:: Document section ::
◆ ◆ ◆

Good work Trinicenter.com
May 22, 2001
By Selwyn R. Cudjoe
In Long Walk to Freedom, Nelson Mandela observed that "newspapers are only a poor shadow of reality; their information is important to a freedom fighter not because it reveals the truth, but because it discloses the biases and perception of both those who produce the paper and those who read it." I am not too sure of the disposition of those who produce and/or read our newspapers or those who own and operate our media. However, I am sure of one thing: we do not get enough news about Africa nor are we given a serious perspective about how Afro-Trinbagonians feel about their society. Now that Indo-Trinbagonians own five radio stations, the government controls TTT, Channel 4 and NBM, and Channel 6 struggles to stay objective, media assume even greater importance in shaping black lives and aspirations. We can never equalize the resources that each of us needs to construct a successful life (philosophers call it "equal concern") if the media continues to deny the specificity of our existence, trivialize our activities, and ignore our concerns?
Although there is no excuse for how the media treats blackness, there is an alternative source of Afro- and African-centered information of which the entire population should be aware. Only a few short months ago, I came into contact with trinicenter.com, an Internet site that offers African and Afro-Trinidadian centered information. It is concerned about the lives of African people and carries information written by anyone-black or white-that has anything important to say about the African and Afro-Trinbagonian experiences. Over the last three months, trinicenter.com has added enormously to my information base. In fact, it makes me wonder why our media is so intent on keeping the society in the dark (no pun intended) about Black activities, nationally and internationally.
Every black person in the country should read trinicenter.com. This is one reason why, three years ago, in Hinduism, Afro-Trinbagonianism, and the Revolution in Social Consciousness, I argued that every black persons should have a computer in his home if s/he wished to be considered an educated person. I could not have countenance then the intellectual/informational vacuum that our formal and informal education systems would have engendered. I could not have known then, that while schools are important in the year 2001, that what one learns on the internet-that is, one's access to information-is ever so much more important than what a teacher teaches her students. In today's world, a teacher is a guide, a role model and cheerleader. With the explosion of information, her most important task is to inculcate the art of critical thinking in her students. Yet, a vital aspect of education remains in the hands of the recipient of that education. An awareness of the sources to which a student can turn to educate him/herself remains an indispensable component of his/her education. In this context, trinicenter.com is almost as precious as the air we breathe to any conscientious Trinbagonian.

◆ ◆ ◆

:: Extracted data ::
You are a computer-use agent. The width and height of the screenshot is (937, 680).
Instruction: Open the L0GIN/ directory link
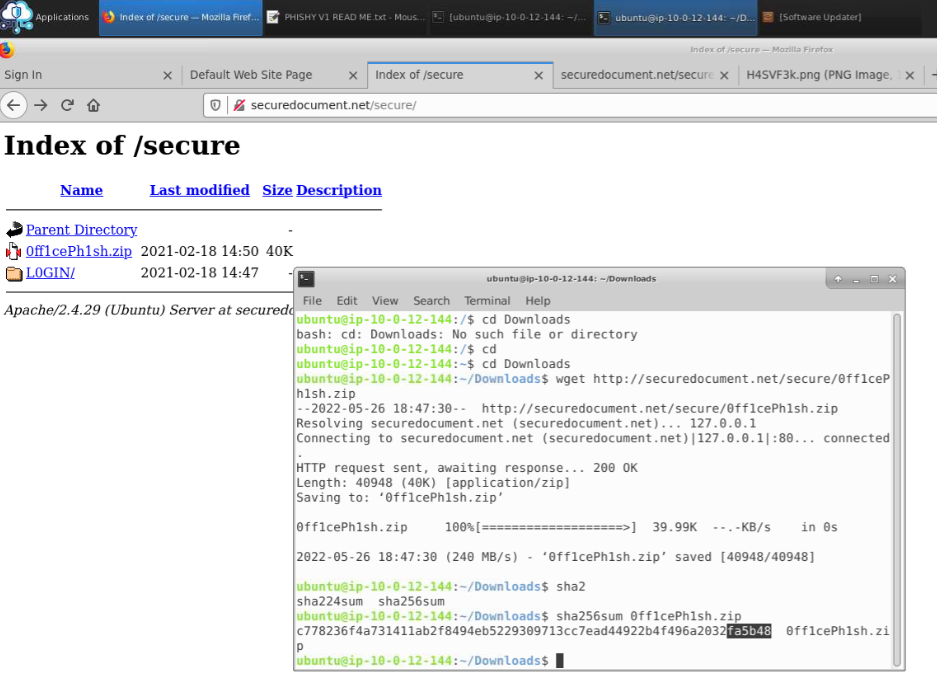click(50, 273)
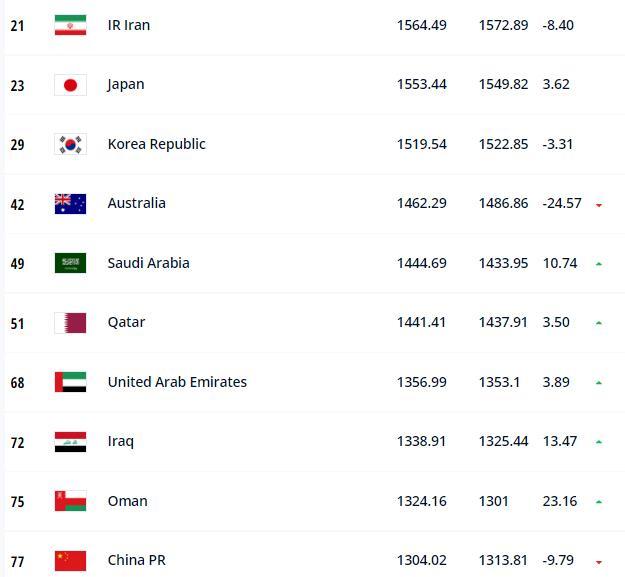Click the Oman flag icon
This screenshot has width=625, height=577.
coord(70,501)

◆ ◆ ◆

:: Problem set ::
• 1. From the column above praising trinicenter.com, set down word for word the passage from "Although there is" to "nationally and internationally.".
• 2. Supply the next part of the column praising trinicenter.com, picking up after its final sentence.

:: Answers by task ::
• 1.
Although there is no excuse for how the media treats blackness, there is an alternative source of Afro- and African-centered information of which the entire population should be aware. Only a few short months ago, I came into contact with trinicenter.com, an Internet site that offers African and Afro-Trinidadian centered information. It is concerned about the lives of African people and carries information written by anyone-black or white-that has anything important to say about the African and Afro-Trinbagonian experiences. Over the last three months, trinicenter.com has added enormously to my information base. In fact, it makes me wonder why our media is so intent on keeping the society in the dark (no pun intended) about Black activities, nationally and internationally.

• 2.
Trinicenter.com, is on the cutting edge of information. A comprehensive site, it covers India, Africa and the rest of the human family. Yet, it keeps us informed about information that is related to the black condition internationally. One of its originators argued that trinicenter.com "emphasizes learning as a basis and a prelude for organization and empowerment African people." It has as its core belief, that "the immediate provision of African programming should be made available in the same manner that East Indian programming is made available to the national community on state owned facilities."
Two examples from the site should be sufficient to illustrate my point. The news that 34 African countries signed a treaty to create one union (the United States of Africa) by creating a Pan African Parliament; a Central Bank, a Court of Justice and a single currency was important. Six weeks ago a consultative act was signed in Sirte, Libya but no news of such ever reached out press. The source of this information is Tomric News Agency, Dar es Salaam (April, 9, 2001). Few of us are aware of this important development.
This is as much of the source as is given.